Document extract:
___

Desperately Seeking Devs: How to Fill Bitcoin’s Talent Shortage

Jimmy Song is a bitcoin developer, an instructor for Dev++ and runs his own in-depth technical bitcoin seminar called Programming Blockchain.

In this opinion piece, he explains why there’s a shortage of devs in the bitcoin community, why that’s a problem and how the industry is addressing it.


For all the explosive growth in the bitcoin community the last few years – in users, transactions, companies, open-source projects, press coverage, cultural references and of course the price – there remains an obvious deficit that’s both pronounced and difficult to fill.

Simply put, there aren’t enough developers.

There are many reasons for the talent shortage, chief among them the insatiable demand.

Just about every company that deals with bitcoin cannot recruit anywhere near the number of developers they need. These companies have considerable revenue and customer growth and would love to expand as soon as possible, but the main constraint is that they can’t find enough qualified people to develop. Many who had local-only policies have relaxed those requirements and now allow full-time remote bitcoin developers. One prominent company president regards finding a local blockchain expert akin to finding a unicorn these days.

___

The data:
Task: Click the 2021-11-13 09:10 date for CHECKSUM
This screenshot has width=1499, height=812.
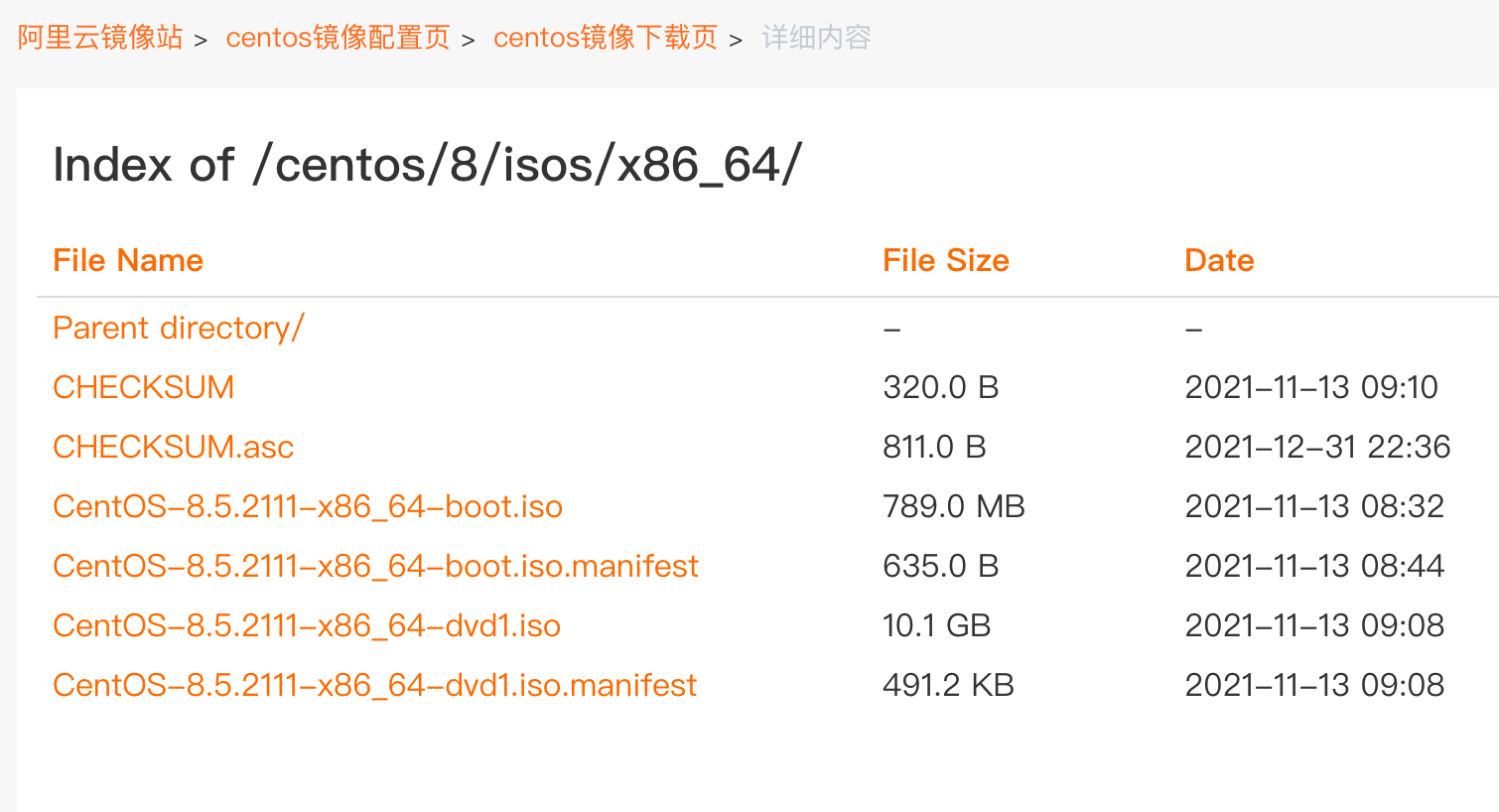Action: [1312, 387]
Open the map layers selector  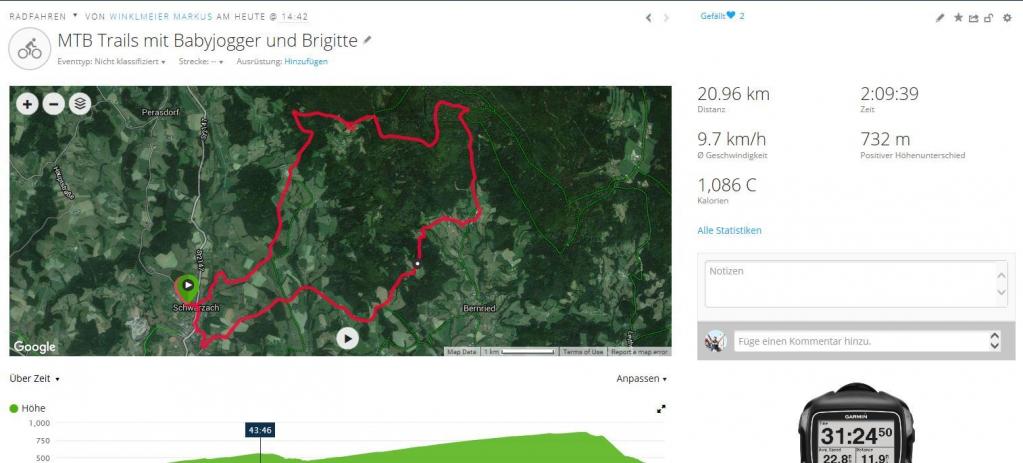pyautogui.click(x=80, y=104)
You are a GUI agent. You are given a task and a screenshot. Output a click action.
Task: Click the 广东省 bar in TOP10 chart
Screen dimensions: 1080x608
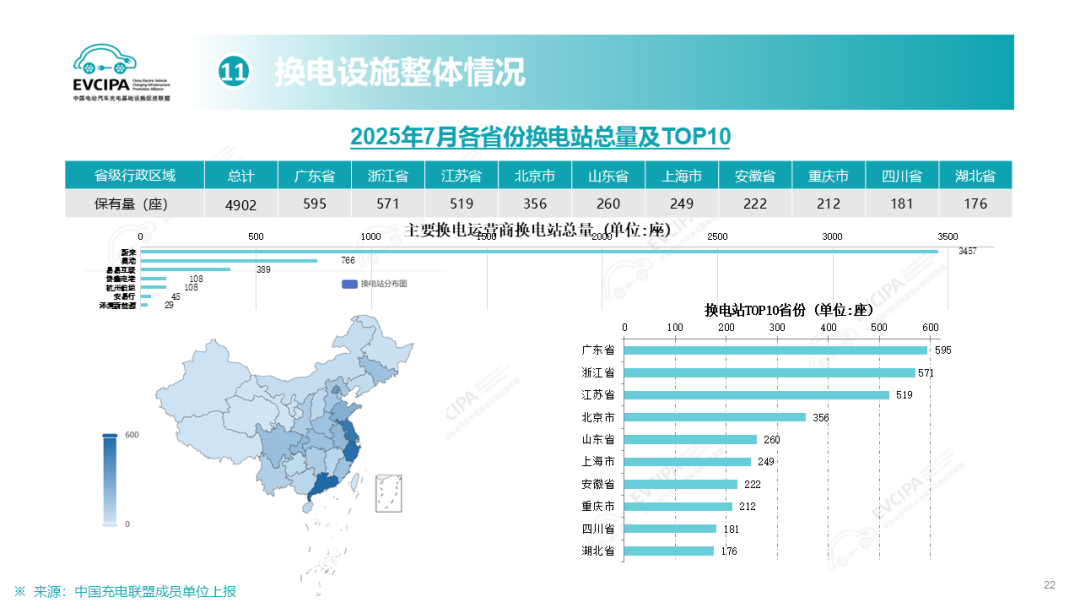click(775, 350)
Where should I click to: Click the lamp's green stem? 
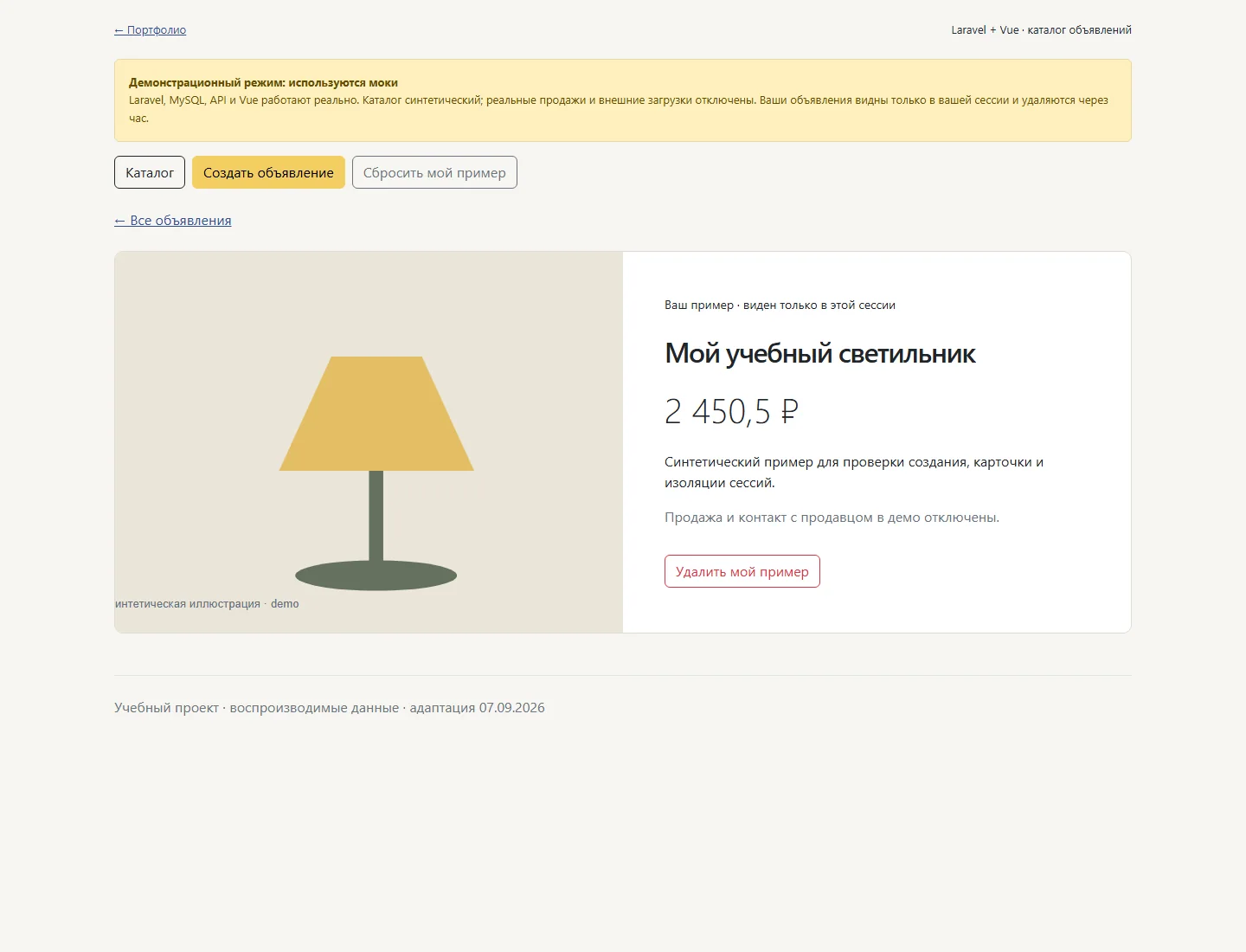tap(376, 516)
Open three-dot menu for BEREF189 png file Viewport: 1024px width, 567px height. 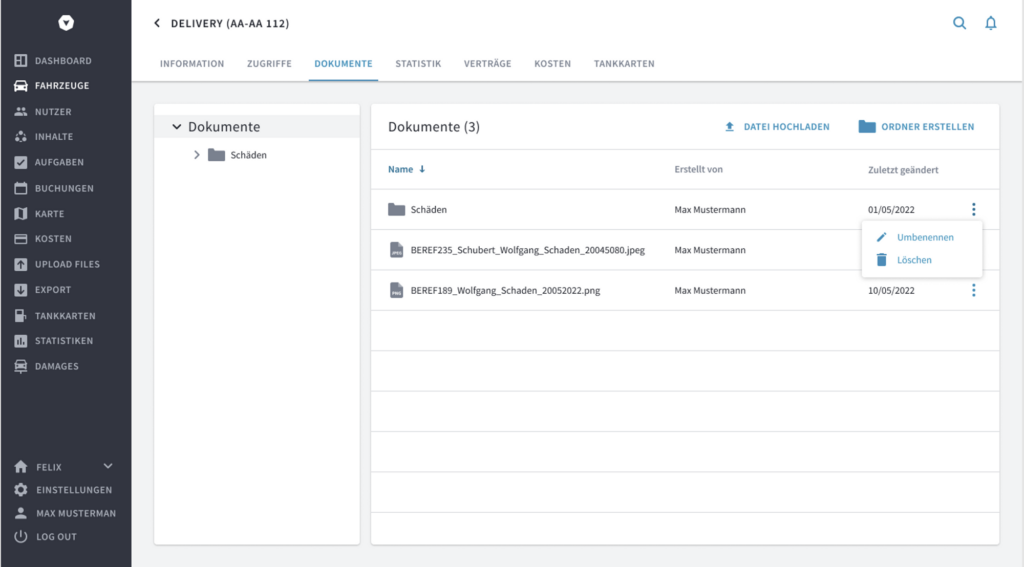[x=973, y=290]
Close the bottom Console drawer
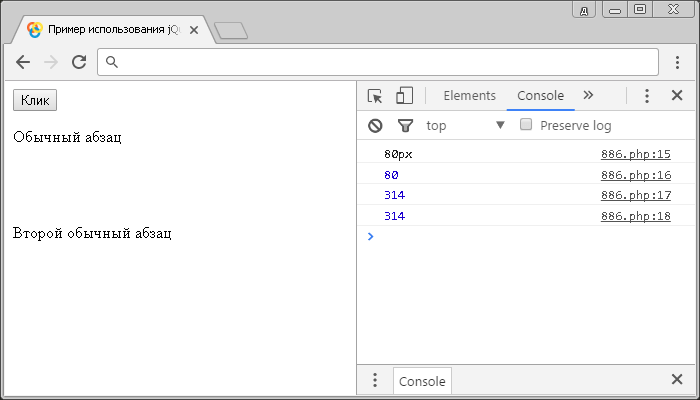 click(677, 380)
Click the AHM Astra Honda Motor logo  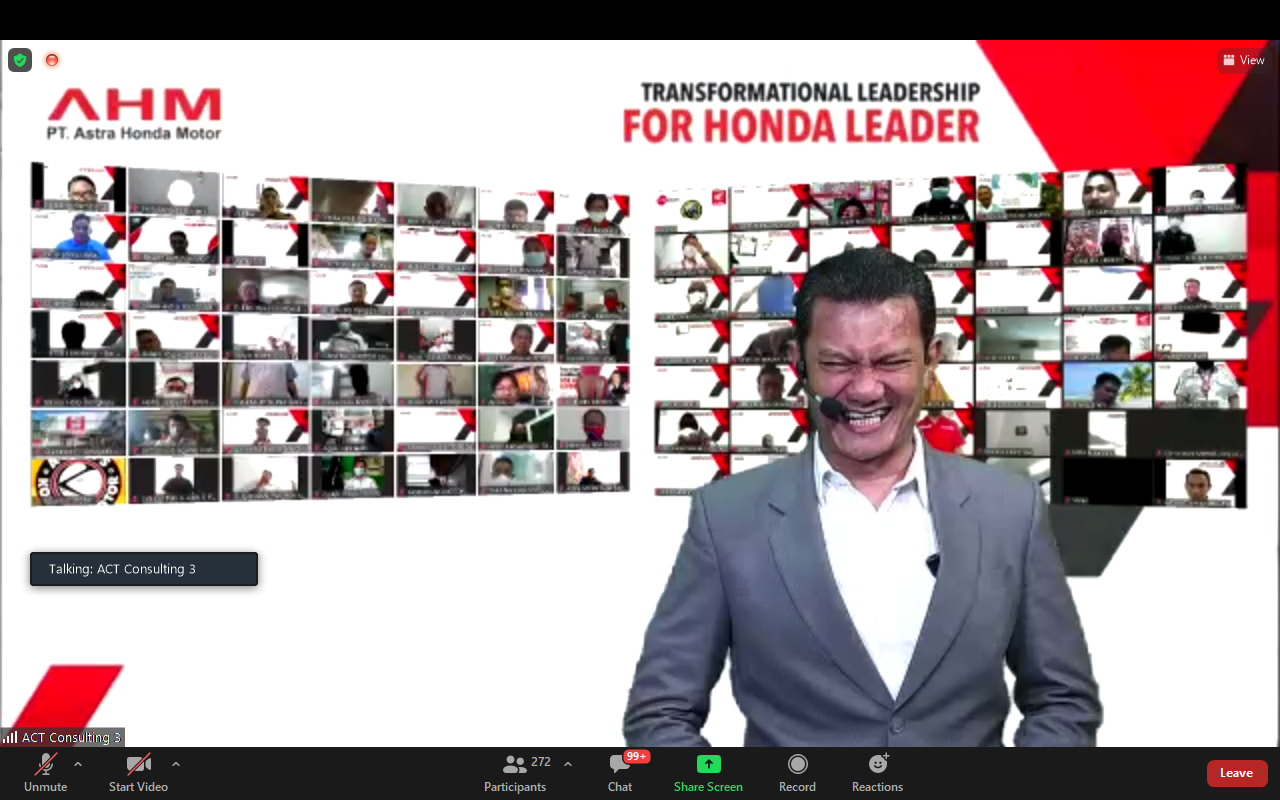coord(134,114)
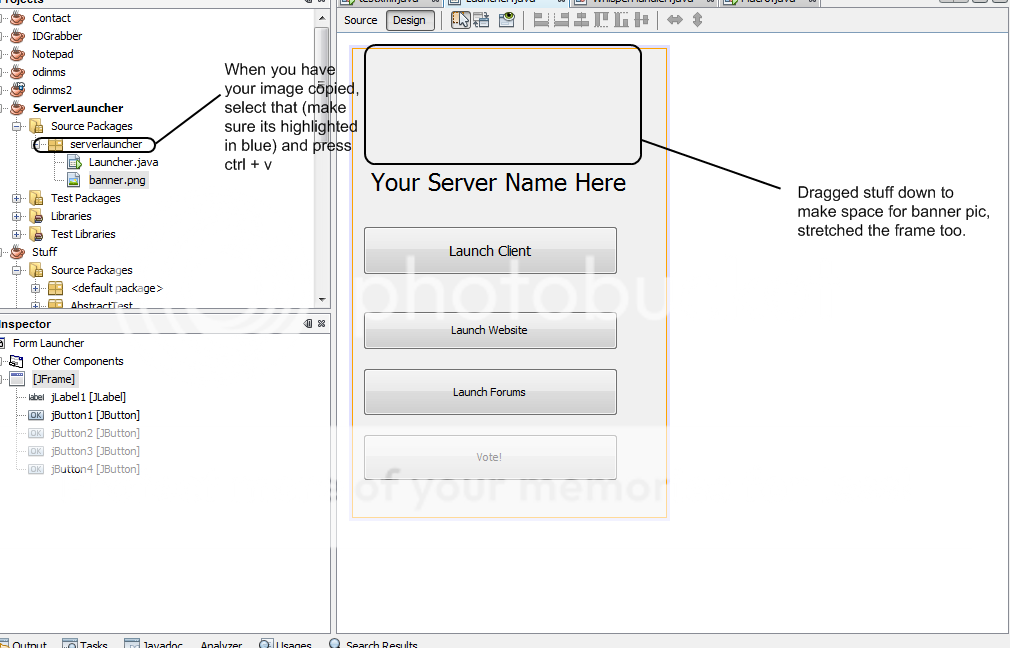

___

Activity list:
A. Summarize the bitcoin developer shortage text above the lines in two sentences.
B. From the bitcoin developer shortage text, reproduce the passage starting at "Jimmy Song is" and ending at "difficult to fill.".

Response list:
A. Despite explosive growth in bitcoin users, transactions, companies, projects and price, the community has too few developers, chiefly because demand for them is insatiable. Bitcoin companies with considerable revenue and customer growth cannot recruit anywhere near the developers they need, so many have relaxed local-only policies to allow full-time remote developers.

B.
Jimmy Song is a bitcoin developer, an instructor for Dev++ and runs his own in-depth technical bitcoin seminar called Programming Blockchain.

In this opinion piece, he explains why there’s a shortage of devs in the bitcoin community, why that’s a problem and how the industry is addressing it.


For all the explosive growth in the bitcoin community the last few years – in users, transactions, companies, open-source projects, press coverage, cultural references and of course the price – there remains an obvious deficit that’s both pronounced and difficult to fill.